Just before this proclamation was issued the Non-importation Act, which had been passed in April by congress, came into force. Then followed the president's embargo on United States vessels,1 which continued all through 1808. In the meantime Admiral Berkeley had been recalled, though public opinion in England took his side, and recognized the right of search in ships of war for seamen who had deserted in order to enlist in the United States service. As to the Chesapeake affair, Mr. Rose, vice-president of the board of trade, was sent by Canning to negotiate at Washington. He was empowered to state that the three men taken were to be discharged, but the right was reserved of reclaiming from American vessels such as were proved to be deserters or natural born subjects of England. As the attack had been disavowed an allowance would be made to the widows and orphans of those killed who could be proved not to be British subjects; no severe proceedings were asked to be taken against Commodore Barron, but a demand was to be made for the formal disavowal on the part of his government of his conduct in encouraging deserters. Negotiations failed, however, as neither party would yield on several important points, such as power of impressment, the president's proclamation and the disavowal of Commodore Barron's action. The Chesapeake affair therefore remained as an unadjusted national dispute.

All through that year on the borders of Canada the expectation was that muttered threats would turn to blows, and that those who would defend the land must make ready. In Quebec, Brock, who was still in command, aided the administration by zeal and energy, and used all the resources in his power to make the fortress of Quebec impregnable. In August the militia were called out, one fifth to be prepared to march wherever required. In spite of the opinions expressed by some of the English officials, the French Canadians turned out with alacrity. Secretary Ryland, their bitter enemy, was one who expressed himself as doubtful of their loyalty. Colonel Brock wrote in reply that he was not prepared to hear that the population of the province, instead of affording him ready and effectual support, might probably add to the number of his enemies. He was confident that should an emergency arise, voluntary offers of service would be made by a considerable number of brave and loyal subjects. "Even now," he said, "several gentlemen are ready to come forward and enrol into companies, men whose fidelity can be relied on."

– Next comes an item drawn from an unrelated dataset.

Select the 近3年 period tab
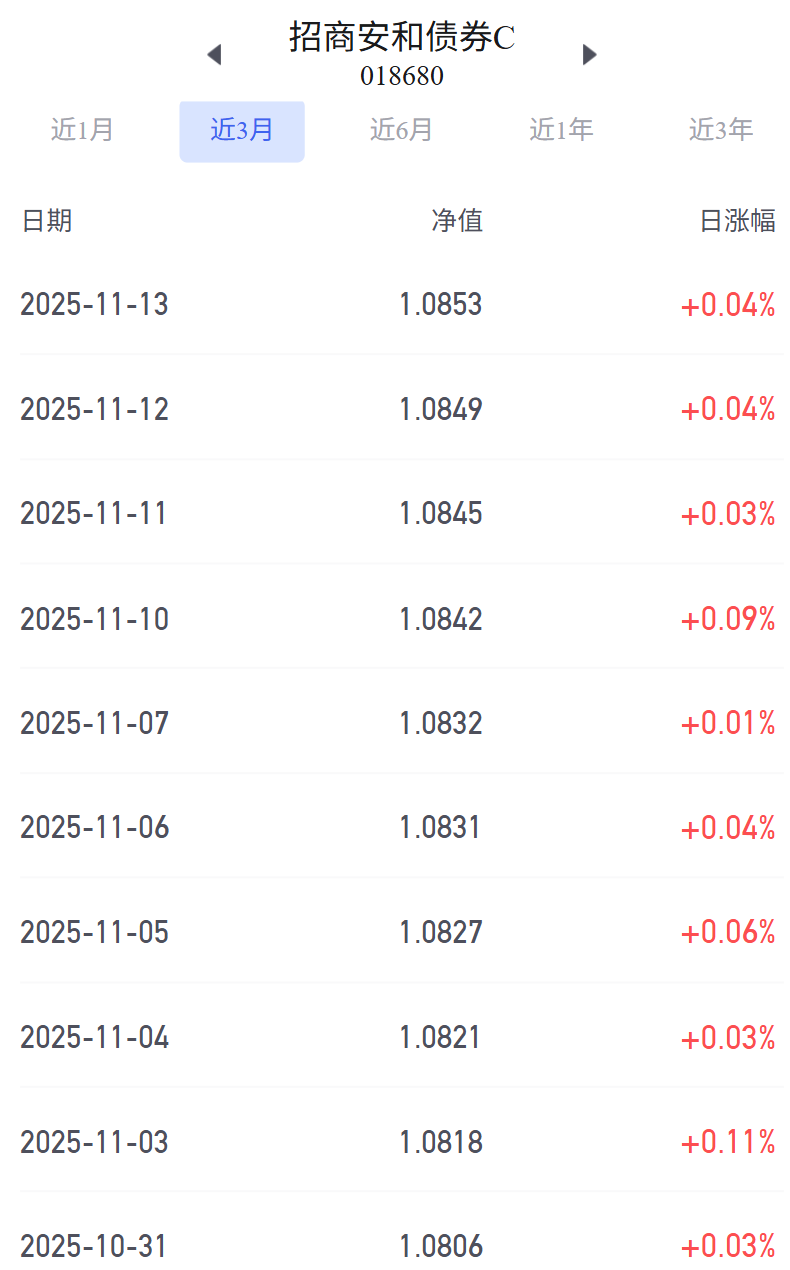Image resolution: width=790 pixels, height=1270 pixels. click(720, 130)

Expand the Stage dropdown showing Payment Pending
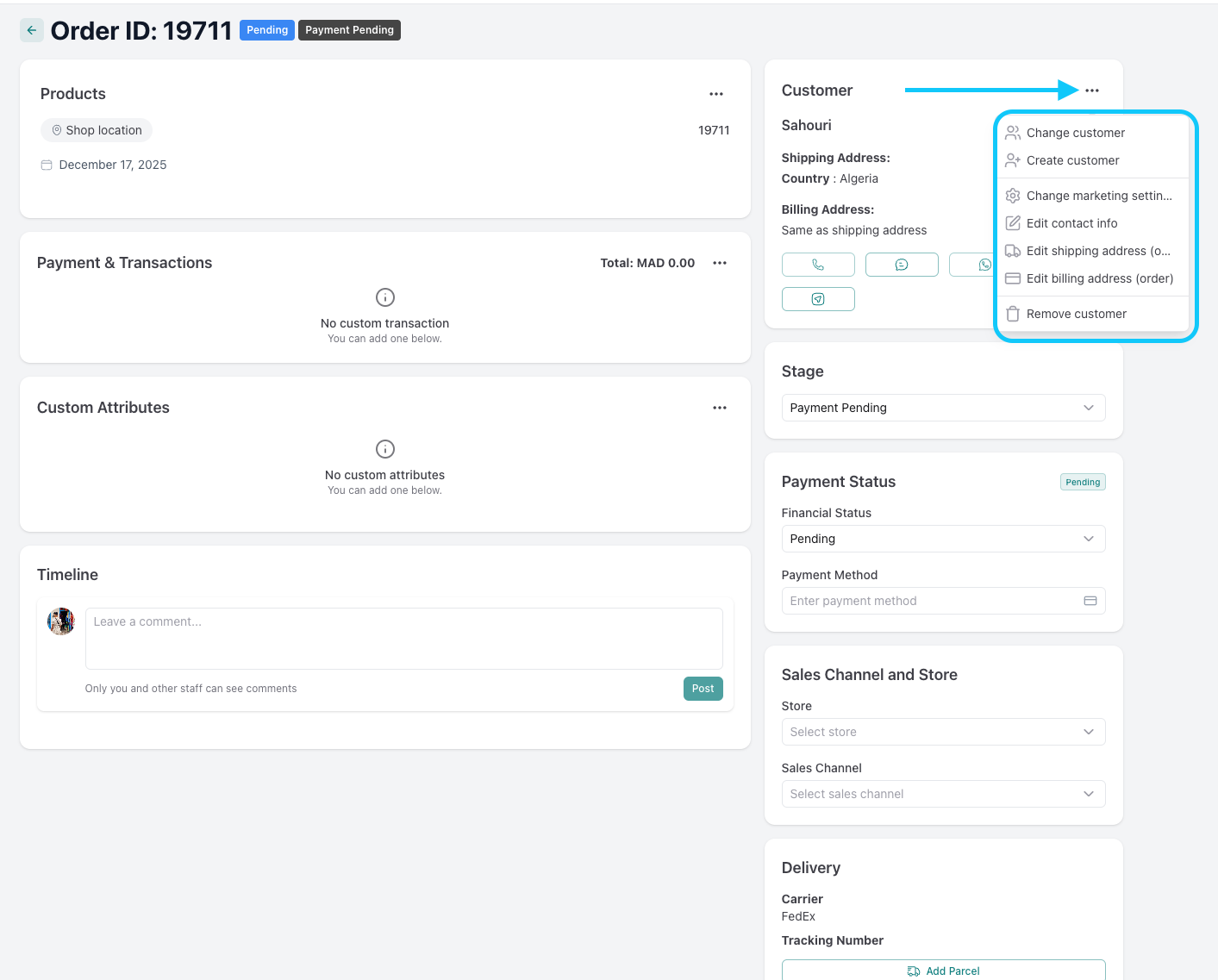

The administrator, Mr. Dunn, also expressed himself as confident of the loyalty of the French Canadians. He wrote this testimony as to their conduct, "The president also feels himself justified in asserting that a more ardent devotion to His Majesty's person and government had never been witnessed in any part of the British dominions." Monseigneur Plessis, the Catholic Bishop of Quebec, was always a staunch supporter of English rule. In common with the majority of the priests and leading Roman Catholics, he probably feared that their church would be more in danger if the "Bostonais  as they were called, became masters of the country than if it remained under England. The Bishop's mandement to his flock emphasized his loyalty:—"You have not waited until this province should be menaced by an invasion nor even until war should be declared, to give proofs of your zeal and of your good-will in the public service. At a suspicion even, at the first appearance of a rupture with the neighbouring states, you have acted as it was your duty to do—ready to undertake anything, to sacrifice everything, rather than to expose yourselves to a change of government, or to lose the inestimable advantage that your present condition assures to you." In every parish, as fathers and sons mustered for service, Te Deums were sung and Psalms were chanted, and all along the banks of the St. Lawrence the people of an alien tongue and race and religion rallied round the standard of the English king.